Your goal :: Every line from the beginning of the data through the line containing "has height=754, width=1568." should be reproduced exactly, and no further lines should be output.

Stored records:
──────────
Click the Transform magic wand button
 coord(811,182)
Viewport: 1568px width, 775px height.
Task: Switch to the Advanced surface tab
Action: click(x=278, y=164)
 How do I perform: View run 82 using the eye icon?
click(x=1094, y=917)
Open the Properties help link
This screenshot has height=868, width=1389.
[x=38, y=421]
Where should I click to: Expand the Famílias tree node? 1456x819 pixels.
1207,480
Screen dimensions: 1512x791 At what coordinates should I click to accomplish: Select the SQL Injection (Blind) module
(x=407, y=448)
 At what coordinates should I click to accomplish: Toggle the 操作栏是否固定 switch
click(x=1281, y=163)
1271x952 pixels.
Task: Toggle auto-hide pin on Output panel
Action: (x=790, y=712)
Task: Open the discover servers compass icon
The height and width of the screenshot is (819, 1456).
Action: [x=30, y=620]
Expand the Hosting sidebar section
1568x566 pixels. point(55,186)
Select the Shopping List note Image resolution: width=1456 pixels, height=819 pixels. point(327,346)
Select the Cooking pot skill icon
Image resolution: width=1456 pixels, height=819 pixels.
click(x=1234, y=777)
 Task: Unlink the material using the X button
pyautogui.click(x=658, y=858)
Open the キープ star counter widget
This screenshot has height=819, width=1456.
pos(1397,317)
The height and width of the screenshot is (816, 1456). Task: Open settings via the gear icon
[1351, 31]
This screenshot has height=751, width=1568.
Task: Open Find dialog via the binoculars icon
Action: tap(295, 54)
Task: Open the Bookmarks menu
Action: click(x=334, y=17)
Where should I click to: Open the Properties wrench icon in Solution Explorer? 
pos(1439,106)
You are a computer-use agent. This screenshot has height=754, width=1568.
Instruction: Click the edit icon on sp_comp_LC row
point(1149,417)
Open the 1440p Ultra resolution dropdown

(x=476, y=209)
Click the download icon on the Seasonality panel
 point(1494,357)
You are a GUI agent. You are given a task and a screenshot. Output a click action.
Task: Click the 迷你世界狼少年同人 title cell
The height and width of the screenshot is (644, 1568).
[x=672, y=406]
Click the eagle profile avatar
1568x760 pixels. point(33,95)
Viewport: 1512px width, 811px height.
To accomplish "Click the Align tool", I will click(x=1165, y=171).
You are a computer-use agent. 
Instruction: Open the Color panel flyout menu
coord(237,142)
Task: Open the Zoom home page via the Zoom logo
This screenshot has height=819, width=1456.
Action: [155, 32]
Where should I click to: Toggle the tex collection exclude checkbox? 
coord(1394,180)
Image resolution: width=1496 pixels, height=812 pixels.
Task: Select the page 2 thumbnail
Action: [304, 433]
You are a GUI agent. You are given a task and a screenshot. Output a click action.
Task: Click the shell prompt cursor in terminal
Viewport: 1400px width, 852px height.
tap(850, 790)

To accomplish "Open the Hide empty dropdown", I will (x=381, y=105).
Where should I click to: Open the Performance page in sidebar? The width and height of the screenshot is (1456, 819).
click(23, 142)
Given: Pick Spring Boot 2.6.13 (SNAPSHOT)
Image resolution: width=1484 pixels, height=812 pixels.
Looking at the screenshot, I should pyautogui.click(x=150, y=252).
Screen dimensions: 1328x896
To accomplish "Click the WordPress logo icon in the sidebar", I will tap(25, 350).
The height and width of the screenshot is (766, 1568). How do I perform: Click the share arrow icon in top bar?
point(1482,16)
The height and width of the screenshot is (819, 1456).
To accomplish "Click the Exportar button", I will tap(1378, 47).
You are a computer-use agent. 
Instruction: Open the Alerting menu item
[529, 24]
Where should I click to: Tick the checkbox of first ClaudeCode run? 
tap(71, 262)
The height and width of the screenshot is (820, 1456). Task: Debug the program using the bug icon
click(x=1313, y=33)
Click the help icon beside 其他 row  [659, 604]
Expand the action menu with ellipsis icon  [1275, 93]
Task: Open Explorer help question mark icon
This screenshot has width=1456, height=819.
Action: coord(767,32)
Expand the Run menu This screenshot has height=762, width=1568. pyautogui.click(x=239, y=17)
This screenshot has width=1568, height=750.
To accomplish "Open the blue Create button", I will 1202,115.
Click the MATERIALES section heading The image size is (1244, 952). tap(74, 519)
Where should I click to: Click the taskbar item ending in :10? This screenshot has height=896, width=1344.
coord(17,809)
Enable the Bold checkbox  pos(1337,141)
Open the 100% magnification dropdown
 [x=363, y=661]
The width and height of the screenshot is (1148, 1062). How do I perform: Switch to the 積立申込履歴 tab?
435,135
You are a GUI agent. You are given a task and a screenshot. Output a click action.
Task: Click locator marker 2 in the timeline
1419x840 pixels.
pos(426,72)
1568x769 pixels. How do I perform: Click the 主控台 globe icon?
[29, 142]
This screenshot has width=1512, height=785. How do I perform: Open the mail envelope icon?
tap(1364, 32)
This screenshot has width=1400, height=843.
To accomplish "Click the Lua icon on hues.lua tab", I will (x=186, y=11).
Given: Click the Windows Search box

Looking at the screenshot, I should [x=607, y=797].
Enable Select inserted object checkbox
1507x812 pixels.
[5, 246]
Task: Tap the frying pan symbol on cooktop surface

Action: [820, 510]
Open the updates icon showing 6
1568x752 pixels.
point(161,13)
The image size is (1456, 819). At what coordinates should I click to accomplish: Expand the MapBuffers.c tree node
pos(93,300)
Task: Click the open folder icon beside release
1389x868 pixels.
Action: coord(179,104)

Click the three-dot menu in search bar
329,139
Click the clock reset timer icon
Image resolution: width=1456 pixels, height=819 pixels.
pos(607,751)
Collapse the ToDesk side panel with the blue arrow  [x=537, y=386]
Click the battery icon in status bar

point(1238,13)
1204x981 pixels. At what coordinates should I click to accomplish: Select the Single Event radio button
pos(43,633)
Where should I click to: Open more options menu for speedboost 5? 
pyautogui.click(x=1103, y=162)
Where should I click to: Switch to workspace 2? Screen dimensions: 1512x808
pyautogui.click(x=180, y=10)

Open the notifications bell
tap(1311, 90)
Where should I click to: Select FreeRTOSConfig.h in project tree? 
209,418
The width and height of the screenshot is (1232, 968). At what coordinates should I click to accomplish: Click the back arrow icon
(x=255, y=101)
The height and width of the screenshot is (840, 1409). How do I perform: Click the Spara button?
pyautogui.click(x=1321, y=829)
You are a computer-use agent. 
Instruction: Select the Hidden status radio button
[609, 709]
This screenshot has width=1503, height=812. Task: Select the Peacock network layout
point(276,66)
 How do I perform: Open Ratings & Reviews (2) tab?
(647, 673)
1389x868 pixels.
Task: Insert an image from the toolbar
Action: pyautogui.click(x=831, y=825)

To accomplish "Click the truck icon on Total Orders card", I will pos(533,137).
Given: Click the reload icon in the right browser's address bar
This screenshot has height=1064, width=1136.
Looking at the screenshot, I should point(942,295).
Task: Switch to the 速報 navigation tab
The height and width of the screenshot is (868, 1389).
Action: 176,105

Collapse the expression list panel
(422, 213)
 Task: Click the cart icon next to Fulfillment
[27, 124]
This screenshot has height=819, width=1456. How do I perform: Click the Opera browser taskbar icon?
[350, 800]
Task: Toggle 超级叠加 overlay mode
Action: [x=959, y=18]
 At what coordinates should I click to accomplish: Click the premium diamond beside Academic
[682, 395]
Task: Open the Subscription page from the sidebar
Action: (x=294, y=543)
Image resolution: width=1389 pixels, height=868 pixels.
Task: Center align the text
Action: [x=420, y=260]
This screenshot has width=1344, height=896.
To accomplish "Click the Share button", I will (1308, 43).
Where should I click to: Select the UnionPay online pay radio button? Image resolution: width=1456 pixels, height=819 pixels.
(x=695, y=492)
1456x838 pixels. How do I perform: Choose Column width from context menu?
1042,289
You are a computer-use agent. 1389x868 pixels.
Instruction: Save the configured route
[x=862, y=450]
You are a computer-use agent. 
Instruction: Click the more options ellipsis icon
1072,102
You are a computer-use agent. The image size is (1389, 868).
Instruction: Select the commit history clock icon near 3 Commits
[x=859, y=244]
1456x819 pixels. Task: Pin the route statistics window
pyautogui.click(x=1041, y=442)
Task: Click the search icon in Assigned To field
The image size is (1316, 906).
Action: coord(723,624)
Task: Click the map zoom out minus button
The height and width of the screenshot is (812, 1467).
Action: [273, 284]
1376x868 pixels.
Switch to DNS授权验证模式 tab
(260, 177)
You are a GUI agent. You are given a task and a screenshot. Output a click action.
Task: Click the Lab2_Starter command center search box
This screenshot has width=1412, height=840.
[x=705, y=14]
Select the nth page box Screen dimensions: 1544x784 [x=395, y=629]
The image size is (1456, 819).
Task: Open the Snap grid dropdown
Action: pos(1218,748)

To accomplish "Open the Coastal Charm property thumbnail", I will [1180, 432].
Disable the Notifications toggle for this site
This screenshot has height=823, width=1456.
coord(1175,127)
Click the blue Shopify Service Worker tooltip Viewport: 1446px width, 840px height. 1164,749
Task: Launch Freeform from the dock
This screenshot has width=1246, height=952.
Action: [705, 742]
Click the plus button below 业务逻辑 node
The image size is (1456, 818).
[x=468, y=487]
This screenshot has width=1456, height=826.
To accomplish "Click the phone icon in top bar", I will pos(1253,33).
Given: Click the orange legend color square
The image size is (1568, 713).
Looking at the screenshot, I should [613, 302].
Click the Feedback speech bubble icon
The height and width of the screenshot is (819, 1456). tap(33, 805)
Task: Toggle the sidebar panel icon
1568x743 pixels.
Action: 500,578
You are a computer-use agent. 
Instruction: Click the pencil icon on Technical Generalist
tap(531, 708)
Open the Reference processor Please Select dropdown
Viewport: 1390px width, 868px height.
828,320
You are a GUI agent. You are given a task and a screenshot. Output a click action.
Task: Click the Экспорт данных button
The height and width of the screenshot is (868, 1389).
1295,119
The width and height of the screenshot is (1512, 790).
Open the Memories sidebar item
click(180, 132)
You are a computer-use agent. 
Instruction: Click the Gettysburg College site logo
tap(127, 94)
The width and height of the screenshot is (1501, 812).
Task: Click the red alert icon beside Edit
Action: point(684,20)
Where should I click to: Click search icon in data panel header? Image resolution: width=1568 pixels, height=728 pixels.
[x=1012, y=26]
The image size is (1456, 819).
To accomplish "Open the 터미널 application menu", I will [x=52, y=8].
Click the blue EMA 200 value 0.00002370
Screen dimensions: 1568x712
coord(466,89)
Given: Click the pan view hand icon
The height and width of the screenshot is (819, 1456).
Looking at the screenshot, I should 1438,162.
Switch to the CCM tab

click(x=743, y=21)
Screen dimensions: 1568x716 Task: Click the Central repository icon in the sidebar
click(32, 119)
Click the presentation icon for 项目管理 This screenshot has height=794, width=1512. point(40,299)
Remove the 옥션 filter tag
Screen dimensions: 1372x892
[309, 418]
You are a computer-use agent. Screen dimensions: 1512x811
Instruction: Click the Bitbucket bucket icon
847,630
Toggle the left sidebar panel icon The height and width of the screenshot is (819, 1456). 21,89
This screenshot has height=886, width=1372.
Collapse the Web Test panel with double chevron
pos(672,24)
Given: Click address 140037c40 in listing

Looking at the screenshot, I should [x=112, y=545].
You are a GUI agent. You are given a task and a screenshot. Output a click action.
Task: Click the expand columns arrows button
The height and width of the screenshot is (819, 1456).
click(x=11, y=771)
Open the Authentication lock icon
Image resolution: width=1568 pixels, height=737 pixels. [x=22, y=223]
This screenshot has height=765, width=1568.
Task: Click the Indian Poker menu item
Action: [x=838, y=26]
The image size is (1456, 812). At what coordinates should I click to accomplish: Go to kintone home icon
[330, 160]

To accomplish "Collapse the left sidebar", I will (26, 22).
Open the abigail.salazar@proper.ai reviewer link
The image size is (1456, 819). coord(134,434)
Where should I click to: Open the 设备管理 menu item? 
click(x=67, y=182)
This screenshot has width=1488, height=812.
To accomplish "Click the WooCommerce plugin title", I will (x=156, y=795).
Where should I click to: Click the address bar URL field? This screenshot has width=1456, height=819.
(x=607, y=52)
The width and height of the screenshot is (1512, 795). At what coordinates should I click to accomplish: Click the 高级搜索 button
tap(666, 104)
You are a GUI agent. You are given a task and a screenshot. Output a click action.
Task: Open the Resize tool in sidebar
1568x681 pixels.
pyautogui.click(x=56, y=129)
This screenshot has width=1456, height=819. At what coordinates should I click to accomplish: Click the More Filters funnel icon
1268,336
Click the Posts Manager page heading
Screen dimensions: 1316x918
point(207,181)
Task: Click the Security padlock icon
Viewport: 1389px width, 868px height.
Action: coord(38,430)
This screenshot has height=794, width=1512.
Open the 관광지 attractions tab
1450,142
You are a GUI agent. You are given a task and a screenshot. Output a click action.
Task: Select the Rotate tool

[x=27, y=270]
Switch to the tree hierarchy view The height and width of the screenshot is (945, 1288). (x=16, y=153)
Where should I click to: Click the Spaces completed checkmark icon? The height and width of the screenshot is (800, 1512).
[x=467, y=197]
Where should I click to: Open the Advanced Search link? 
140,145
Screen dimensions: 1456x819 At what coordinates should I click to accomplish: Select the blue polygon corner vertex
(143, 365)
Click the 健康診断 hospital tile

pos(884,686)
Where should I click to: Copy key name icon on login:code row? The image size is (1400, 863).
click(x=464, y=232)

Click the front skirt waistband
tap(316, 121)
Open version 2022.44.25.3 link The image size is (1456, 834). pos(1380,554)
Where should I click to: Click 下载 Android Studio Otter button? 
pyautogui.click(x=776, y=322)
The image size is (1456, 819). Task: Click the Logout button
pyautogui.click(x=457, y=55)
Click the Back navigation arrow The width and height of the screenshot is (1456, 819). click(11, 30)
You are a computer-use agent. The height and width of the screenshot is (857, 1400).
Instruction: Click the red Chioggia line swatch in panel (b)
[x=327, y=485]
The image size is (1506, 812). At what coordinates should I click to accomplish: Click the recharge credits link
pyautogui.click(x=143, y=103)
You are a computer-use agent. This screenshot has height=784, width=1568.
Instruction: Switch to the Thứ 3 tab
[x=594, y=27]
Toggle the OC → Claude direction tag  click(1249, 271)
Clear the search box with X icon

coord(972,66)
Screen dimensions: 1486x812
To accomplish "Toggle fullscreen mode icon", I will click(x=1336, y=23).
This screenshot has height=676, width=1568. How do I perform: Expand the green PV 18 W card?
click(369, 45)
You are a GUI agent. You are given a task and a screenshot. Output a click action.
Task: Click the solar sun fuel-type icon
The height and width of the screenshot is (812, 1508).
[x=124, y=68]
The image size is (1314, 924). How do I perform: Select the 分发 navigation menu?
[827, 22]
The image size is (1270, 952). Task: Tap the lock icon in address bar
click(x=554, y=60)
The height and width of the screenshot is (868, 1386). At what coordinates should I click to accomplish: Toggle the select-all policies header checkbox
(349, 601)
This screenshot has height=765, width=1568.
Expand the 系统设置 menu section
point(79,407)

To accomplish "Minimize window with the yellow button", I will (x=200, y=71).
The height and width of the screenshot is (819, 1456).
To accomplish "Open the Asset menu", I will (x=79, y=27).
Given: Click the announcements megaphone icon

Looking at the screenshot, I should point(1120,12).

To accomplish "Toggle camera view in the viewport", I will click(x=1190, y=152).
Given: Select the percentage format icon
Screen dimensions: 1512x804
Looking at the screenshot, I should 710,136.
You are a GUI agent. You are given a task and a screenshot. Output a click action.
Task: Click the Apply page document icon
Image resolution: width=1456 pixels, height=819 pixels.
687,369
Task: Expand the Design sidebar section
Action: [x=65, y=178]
──────────
Response area ::
Click the Transform magic wand button
 coord(811,182)
Viewport: 1568px width, 775px height.
Task: Switch to the Advanced surface tab
Action: click(x=278, y=164)
 How do I perform: View run 82 using the eye icon?
click(x=1094, y=917)
Open the Properties help link
This screenshot has height=868, width=1389.
[x=38, y=421]
Where should I click to: Expand the Famílias tree node? 1456x819 pixels.
1207,480
Screen dimensions: 1512x791 At what coordinates should I click to accomplish: Select the SQL Injection (Blind) module
(x=407, y=448)
 At what coordinates should I click to accomplish: Toggle the 操作栏是否固定 switch
click(x=1281, y=163)
1271x952 pixels.
Task: Toggle auto-hide pin on Output panel
Action: (x=790, y=712)
Task: Open the discover servers compass icon
The height and width of the screenshot is (819, 1456).
Action: [x=30, y=620]
Expand the Hosting sidebar section
1568x566 pixels. point(55,186)
Select the Shopping List note Image resolution: width=1456 pixels, height=819 pixels. point(327,346)
Select the Cooking pot skill icon
Image resolution: width=1456 pixels, height=819 pixels.
click(x=1234, y=777)
 Task: Unlink the material using the X button
pyautogui.click(x=658, y=858)
Open the キープ star counter widget
This screenshot has height=819, width=1456.
pos(1397,317)
The height and width of the screenshot is (816, 1456). Task: Open settings via the gear icon
[1351, 31]
This screenshot has height=751, width=1568.
Task: Open Find dialog via the binoculars icon
Action: tap(295, 54)
Task: Open the Bookmarks menu
Action: click(x=334, y=17)
Where should I click to: Open the Properties wrench icon in Solution Explorer? 
pos(1439,106)
You are a computer-use agent. This screenshot has height=754, width=1568.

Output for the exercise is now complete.